Dichiarazione di moralità per l’amministratore cessato dalla carica dopo la pubblicazione del bando (Art. 38 d.lgs. n. 163/2006)

lui232Consiglio di Stato, Sez. V, 27.12.2013 n. 6271

(sentenza integrale)

Secondo la società appellante, l’art. 38 del d. lgs. n. 163 del 2006, nel prevedere per i soggetti cessati dalla carica l’obbligo della dichiarazione del pregiudizio penale, farebbe riferimento ai soli soggetti cessati dalla carica nell’anno antecedente la data di pubblicazione del bando e, trattandosi di norme di stretta interpretazione, ne sarebbe consentita solo l’interpretazione letterale.

L’assunto è infondato.

Deve ritenersi che rispetto agli obblighi di cui all’art. 38 del d.lgs. n. 163 del 2006, la data della pubblicazione del bando di gara costituisce il discrimine temporale che definisce sia i soggetti in carica sia quelli cessati, imponendo le dichiarazioni di rito ad entrambe le categorie con riferimento quindi tanto alla situazione esistente a quella data quanto a quella antecedente.

Tale onere dichiarativo rimane quindi indifferente al mutamento, dopo il giorno di pubblicazione dell’atto indittivo, delle persone nelle cariche sociali e negli incarichi previsti dalla norma (in termini cfr. TAR Puglia, Bari, sez. I, 6 luglio 2011, n. 1022; TAR Puglia, sezione distaccata di Lecce, 23 giugno 2012, n. 1134).

Ne consegue che è priva di consistenza giuridica la tesi dell’appellante secondo la quale il soggetto cessato dalla carica nel periodo tra l’indizione del bando e la presentazione dell’offerta non sarebbe tenuto a rendere la dichiarazione del pregiudizio penale.

Tale prospettazione presuppone l’esistenza di una vacatio tra l’indizione del bando e la presentazione dell’offerta, una specie di zona neutra che non trova ragione né nella ratio della norma né nell’interpretazione letterale, atteso che la norma non individua i soggetti tenuti alla dichiarazione del pregiudizio penale esclusivamente in coloro che sono amministratori muniti di poteri rappresentativi al momento dell’offerta, sicché non può che farsi riferimento alla data di indizione del bando.

Ne consegue che la società appellante avrebbe dovuto presentare la dichiarazione di moralità dell’amministratore cessato dalla carica dopo la pubblicazione del bando di gara, dovendosi interpretare il richiamo all’art. 38 operato dal disciplinare di gara come comprensivo di tale obbligo.

Parimenti priva di fondamento è la tesi difensiva con cui controparte sostiene che l’omessa dichiarazione potesse essere sanata dalla produzione in giudizio del certificato del casellario giudiziale nel quale non risultano annotate condanne a carico del suddetto amministratore.
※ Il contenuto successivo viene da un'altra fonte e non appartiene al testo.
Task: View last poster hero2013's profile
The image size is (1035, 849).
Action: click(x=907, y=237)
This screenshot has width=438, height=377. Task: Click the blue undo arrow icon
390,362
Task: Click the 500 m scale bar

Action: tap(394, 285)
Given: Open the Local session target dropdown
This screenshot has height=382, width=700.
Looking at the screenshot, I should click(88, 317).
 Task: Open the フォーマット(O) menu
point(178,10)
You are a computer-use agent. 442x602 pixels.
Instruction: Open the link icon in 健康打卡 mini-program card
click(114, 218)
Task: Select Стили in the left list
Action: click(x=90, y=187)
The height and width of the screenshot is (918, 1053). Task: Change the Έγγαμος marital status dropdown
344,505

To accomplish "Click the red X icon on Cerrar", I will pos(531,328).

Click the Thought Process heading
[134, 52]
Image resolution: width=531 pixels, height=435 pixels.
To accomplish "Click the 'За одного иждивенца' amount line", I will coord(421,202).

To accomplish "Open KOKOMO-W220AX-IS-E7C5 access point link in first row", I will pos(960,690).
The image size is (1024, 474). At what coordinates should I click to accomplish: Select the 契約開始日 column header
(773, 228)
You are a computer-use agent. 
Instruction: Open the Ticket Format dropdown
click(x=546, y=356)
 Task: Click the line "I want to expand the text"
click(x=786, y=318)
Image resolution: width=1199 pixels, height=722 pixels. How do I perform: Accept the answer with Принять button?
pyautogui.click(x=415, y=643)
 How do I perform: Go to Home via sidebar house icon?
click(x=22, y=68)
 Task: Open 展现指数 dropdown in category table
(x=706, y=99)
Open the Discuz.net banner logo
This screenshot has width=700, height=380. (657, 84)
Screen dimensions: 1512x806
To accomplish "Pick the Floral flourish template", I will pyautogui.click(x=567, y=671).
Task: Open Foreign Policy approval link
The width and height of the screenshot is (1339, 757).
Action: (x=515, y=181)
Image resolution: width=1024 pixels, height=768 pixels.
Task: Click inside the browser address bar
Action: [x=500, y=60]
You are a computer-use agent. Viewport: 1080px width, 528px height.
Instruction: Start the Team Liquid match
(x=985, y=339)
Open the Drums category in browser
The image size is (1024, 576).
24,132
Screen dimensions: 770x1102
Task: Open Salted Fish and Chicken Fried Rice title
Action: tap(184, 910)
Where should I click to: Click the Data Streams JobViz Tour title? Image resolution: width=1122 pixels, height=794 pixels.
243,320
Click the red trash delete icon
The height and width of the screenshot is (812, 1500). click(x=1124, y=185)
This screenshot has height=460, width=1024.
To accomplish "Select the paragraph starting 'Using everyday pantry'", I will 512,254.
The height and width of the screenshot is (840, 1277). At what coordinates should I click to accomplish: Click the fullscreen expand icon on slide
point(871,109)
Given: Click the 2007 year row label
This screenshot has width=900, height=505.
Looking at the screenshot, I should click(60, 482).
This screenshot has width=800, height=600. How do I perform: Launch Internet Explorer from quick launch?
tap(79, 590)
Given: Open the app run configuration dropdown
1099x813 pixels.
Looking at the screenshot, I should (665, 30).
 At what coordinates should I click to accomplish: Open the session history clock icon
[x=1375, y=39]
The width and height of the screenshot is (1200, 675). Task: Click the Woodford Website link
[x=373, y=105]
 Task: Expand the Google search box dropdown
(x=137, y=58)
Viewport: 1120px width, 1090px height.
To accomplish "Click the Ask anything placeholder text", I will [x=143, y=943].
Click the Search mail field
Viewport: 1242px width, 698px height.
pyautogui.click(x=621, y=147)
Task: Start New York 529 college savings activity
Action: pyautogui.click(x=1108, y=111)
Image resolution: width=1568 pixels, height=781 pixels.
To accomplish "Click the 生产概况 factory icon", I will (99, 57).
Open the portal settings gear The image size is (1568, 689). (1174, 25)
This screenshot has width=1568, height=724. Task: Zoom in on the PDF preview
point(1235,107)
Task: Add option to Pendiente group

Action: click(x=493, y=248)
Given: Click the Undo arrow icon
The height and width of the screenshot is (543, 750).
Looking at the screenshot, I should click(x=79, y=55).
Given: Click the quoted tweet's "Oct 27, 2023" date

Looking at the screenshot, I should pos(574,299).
La teoria del c.d. “falso innocuo”, cui fa riferimento l’appellante, non può operare laddove trattasi di assenza di dichiarazioni previste dalla legge e dal bando a pena di esclusione.

D’altra parte non è ravvisabile nella lex di gara alcuna carenza che possa aver indotto in errore circa l’obbligo della dichiarazione, sì da giustificare una tardiva produzione documentale.

Invero la ricorrente si sofferma sulla disposizione della lex di gara riguardante la dichiarazione dei soggetti cessati dalla carica nell’anno antecedente la data di pubblicazione del bando e non considera i soggetti in carica alla data di pubblicazione del bando, tra i quali rientra per l’appunto il signor XXX.

Sono di conseguenza non pertinenti i richiami contenuti in ricorso a quella giurisprudenza che ammette l’integrazione delle dichiarazioni rese in conformità del bando e dei moduli da essa predisposti, riguardando fattispecie del tutto diverse da quella qui in questione.

Sotto altro profilo non può essere sottovalutata la differenza sostanziale tra il certificato dei carichi pendenti e la dichiarazione ex l. n. 445 del 2000 di inesistenza del pregiudizio penale, atteso che il certificato del casellario giudiziale rilasciato ai privati non contiene tutte le condanne eventualmente comminate all’interessato, mancando quelle per le quali è prevista la non menzione, tra le quali le condanne di tipo contravvenzionale per le violazioni delle norme di sicurezza sul lavoro, che sono normalmente rilevanti nella materia dei pubblici appalti.

Per le ragioni esposte l’appello deve essere respinto, con conferma della sentenza di primo grado, anche per quanto attiene la statuizione di improcedibilità del ricorso principale.